Theodora, de vrouw van Theophylact I en Marozia, zijn dochter, oefenden grote invloed uit op de verkiezingen van pausen door huwelijken, affaires en samenzweringen. Zo werd Marozia de maîtresse van paus Sergius III. Ze zorgde er volgens Liutprand van Cremona voor dat hun zoon, Johannes, later paus Johannes XI werd. Liutprand vertelt ook hoe Marozia haar eerdere geliefde Johannes X liet vermoorden door haar echtgenoot.

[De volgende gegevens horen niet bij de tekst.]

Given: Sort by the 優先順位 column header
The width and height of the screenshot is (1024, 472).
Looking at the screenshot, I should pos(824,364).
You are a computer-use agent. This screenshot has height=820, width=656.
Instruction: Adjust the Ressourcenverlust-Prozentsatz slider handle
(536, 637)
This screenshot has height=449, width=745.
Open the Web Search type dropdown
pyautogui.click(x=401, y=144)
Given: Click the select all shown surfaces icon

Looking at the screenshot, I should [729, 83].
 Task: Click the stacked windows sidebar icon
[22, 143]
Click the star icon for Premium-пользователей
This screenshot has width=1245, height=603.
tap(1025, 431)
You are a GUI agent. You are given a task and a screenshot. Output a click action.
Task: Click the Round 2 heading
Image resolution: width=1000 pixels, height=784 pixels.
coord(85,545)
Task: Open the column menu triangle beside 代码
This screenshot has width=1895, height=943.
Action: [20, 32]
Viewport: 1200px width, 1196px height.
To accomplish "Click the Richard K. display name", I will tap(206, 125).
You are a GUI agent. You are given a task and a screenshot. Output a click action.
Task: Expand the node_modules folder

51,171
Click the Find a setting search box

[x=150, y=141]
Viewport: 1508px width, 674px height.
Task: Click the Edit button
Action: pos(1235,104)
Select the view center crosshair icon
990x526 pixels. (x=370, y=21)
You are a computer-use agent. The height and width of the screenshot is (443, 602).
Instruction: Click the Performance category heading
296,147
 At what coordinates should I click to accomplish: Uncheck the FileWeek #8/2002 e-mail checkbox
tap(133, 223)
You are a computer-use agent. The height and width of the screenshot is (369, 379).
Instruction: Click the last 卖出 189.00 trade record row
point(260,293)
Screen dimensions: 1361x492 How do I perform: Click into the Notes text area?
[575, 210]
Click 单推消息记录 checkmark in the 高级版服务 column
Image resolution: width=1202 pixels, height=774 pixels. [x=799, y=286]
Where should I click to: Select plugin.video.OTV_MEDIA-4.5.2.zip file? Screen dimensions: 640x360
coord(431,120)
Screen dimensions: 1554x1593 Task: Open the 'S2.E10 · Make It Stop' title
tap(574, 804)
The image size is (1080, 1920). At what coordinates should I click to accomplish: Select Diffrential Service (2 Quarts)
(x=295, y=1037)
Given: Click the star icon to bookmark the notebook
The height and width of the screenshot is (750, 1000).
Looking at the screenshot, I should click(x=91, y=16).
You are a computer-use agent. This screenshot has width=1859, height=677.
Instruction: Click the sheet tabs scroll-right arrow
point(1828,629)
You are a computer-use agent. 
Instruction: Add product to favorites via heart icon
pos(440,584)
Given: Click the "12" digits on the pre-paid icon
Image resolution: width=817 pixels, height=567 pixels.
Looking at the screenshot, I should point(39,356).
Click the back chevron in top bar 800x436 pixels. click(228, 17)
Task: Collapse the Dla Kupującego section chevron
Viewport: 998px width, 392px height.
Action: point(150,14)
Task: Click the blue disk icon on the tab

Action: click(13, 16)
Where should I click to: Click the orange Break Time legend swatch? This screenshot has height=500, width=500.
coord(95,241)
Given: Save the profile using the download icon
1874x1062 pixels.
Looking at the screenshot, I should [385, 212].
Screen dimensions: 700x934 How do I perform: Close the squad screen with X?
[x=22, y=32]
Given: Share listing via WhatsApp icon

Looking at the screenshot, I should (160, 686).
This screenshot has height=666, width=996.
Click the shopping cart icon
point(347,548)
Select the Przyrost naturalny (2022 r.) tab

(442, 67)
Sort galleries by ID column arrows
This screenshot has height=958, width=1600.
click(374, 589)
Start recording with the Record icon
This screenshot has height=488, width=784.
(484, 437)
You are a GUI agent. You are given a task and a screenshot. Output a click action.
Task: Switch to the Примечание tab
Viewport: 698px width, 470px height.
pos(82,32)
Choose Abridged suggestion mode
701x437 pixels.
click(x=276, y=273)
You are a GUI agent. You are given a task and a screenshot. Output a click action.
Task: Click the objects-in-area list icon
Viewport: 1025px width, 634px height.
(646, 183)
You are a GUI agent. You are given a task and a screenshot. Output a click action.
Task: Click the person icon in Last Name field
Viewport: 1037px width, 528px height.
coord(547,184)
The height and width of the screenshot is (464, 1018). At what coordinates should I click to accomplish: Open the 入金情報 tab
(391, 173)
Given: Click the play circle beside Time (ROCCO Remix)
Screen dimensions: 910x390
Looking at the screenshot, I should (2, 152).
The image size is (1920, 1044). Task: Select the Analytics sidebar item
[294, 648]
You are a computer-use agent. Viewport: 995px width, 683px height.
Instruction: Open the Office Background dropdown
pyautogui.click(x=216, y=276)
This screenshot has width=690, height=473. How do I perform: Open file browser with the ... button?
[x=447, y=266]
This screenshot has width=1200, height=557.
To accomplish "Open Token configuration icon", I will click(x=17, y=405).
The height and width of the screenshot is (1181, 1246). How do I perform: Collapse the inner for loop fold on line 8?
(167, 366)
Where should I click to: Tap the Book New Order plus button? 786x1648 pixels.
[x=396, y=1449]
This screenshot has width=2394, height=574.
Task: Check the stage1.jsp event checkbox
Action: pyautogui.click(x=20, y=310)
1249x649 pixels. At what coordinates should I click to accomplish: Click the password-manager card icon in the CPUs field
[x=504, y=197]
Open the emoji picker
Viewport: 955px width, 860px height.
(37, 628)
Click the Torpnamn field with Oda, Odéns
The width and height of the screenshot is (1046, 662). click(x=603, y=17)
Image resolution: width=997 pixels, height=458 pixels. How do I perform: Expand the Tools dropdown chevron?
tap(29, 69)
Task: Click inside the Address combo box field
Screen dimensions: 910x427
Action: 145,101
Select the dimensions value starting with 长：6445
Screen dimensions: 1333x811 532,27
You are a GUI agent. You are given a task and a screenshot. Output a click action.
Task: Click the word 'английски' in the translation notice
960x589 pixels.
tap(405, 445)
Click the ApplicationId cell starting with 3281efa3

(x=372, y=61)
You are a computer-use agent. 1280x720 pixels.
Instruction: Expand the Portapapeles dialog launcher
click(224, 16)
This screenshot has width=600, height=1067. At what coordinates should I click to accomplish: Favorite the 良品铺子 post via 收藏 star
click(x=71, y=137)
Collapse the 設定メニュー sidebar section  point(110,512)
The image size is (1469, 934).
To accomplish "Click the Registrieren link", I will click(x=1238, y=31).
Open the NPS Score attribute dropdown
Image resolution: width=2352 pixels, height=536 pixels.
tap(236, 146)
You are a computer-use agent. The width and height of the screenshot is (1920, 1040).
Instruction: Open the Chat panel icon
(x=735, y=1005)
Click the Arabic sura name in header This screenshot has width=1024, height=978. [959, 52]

Soms wordt ook naar deze saeculum obscurum verwezen met de pejoratieve term pornocratie waarmee de sterke invloed van de vrouwen van de Theophylacti-familie werd geduid.[3]
- ↑ (en) Küng, Hanz. The Catholic Church: A Short History. Phoenix. Geraadpleegd op 23 maart 2016.
- ↑ (en) Dwyer, John (1998). Church History: Twenty Centuries of Catholic Christianity. Paulist Press, pp. 155. Geraadpleegd op 23 maart 2016.
- ↑ (fr) Matz, Jean-Michel (1998). Église et société au Moyen Âge. Hachette. Geraadpleegd op 23 maart 2016.